(1 Oct. 965–6 Sept. 972)
A Roman, son of John Episcopus (a surname) but not related, as is often supposed, to the powerful Crescentii, he was brought up in the papal court, held successive offices and was librarian under John XII, and was then promoted bishop of Narnia in Umbria. Five months after Leo VIII's death (in the interval the Romans had vainly asked for the restoration of Benedict V) he was elected pope with the agreement of two bishops, Otger of Spire and Liutprand of Cremona, whom Emperor Otto I (962–73) sent to Rome to represent him. He was a compromise appointment; but if Otto reckoned that he could rule Rome better with an establishment figure as pope, his choice at first seemed disastrous, for John's dependence on a German sovereign combined with his high-handed rule made him hated in the faction-riven city. In Dec. 965 it revolted; John was assaulted, imprisoned in Castel Sant'Angelo, and banished to the Campagna, but he managed to escape, made contact with the emperor, and on 14 Nov. 966, the Romans having repented of their foolhardiness, returned in triumph. Otto reached Rome at Christmas, and the participants in the revolt were punished with gruesome brutality.
From now onwards John was protected by the emperor, who resided in Italy until summer 972. Although John was a mainly subservient partner, the two worked together to their mutual benefit. At a synod at Ravenna in Apr. 967 Otto confirmed the restoration to the papal state of large territories, including the former exarchate, which it had lost. Measures were taken, probably inspired by Otto, to promote clerical celibacy and continue favours to the monastery of Cluny, near Mâcon. For his part John definitively raised Magdeburg to an archbishopric, a project dear to the emperor's heart, agreed by John XII in 962 but hitherto obstructed by the bishops of Mainz and Halberstadt. Otto's original idea had been to make it the base for the conversion of all the Slavs east of the Saale and Elbe, but in his bulls (20 Apr. 967 and 18 Oct. 968) confirming its privileges and granting the pallium to its first archbishop, Adalbert, John limited the see to ‘the recently converted Slavs’ and assigned the creation of new bishoprics not to the emperor but to the metropolitan: evidence, it has been claimed, that he retained some independence.
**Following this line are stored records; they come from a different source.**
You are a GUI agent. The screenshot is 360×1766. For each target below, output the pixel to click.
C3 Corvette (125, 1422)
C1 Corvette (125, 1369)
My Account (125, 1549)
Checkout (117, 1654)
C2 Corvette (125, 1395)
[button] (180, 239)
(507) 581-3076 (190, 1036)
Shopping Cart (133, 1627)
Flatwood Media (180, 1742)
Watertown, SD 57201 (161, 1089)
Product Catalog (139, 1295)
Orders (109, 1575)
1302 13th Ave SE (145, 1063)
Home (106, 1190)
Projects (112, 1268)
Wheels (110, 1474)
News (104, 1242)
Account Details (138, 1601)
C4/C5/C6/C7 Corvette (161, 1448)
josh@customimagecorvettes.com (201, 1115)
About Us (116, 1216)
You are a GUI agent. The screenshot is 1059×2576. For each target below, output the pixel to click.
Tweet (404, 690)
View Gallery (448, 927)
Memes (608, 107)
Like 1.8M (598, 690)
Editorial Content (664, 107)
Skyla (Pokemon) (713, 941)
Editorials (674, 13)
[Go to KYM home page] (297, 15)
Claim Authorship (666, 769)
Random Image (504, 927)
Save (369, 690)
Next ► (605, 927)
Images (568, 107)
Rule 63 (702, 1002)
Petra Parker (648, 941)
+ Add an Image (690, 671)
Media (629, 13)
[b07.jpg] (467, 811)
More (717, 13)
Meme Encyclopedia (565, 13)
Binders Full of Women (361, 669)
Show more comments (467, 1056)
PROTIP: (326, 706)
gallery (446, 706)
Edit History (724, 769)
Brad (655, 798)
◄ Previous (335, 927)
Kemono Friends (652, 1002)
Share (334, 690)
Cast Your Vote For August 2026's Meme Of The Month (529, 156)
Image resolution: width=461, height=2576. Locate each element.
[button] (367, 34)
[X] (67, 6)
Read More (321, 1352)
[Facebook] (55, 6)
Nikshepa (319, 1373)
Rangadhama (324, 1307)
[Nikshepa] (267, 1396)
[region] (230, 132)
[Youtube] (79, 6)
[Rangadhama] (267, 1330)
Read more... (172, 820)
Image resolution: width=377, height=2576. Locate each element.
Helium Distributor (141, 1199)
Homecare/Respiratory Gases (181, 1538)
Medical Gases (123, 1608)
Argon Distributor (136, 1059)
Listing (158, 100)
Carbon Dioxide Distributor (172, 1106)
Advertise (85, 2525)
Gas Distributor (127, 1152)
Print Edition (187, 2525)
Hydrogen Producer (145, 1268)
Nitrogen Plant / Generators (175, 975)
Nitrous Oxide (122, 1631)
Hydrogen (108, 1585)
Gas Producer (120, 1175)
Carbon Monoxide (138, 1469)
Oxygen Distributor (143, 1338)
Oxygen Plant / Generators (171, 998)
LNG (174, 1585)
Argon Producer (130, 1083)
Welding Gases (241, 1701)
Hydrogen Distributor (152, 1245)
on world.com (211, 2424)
At Christmas 967 John crowned Otto's 12-year-old son Otto II (955–83) as co-emperor. The urgency, in view of the restoration of the western empire in 962 and of Otto's efforts to extend his control in territories in southern Italy under Byzantine suzerainty, of putting relations with Constantinople on a constructive footing was now obvious. Otto formed the plan of achieving this by a diplomatic marriage, and on 14 Apr. 972 John married Otto II and the Greek princess Theophano, niece of Emperor John I Tzimisces (969–76), and crowned her. Even so, tension between the eastern and western churches could not be avoided; when John, in support of Otto's political designs, erected Capua and Benevento into metropolitan sees, the patriarch of Constantinople retaliated by making the bishop of Otranto an archbishop with five suffragans under him and attempting to check Roman influence in the Byzantine provinces of Apulia and Calabria.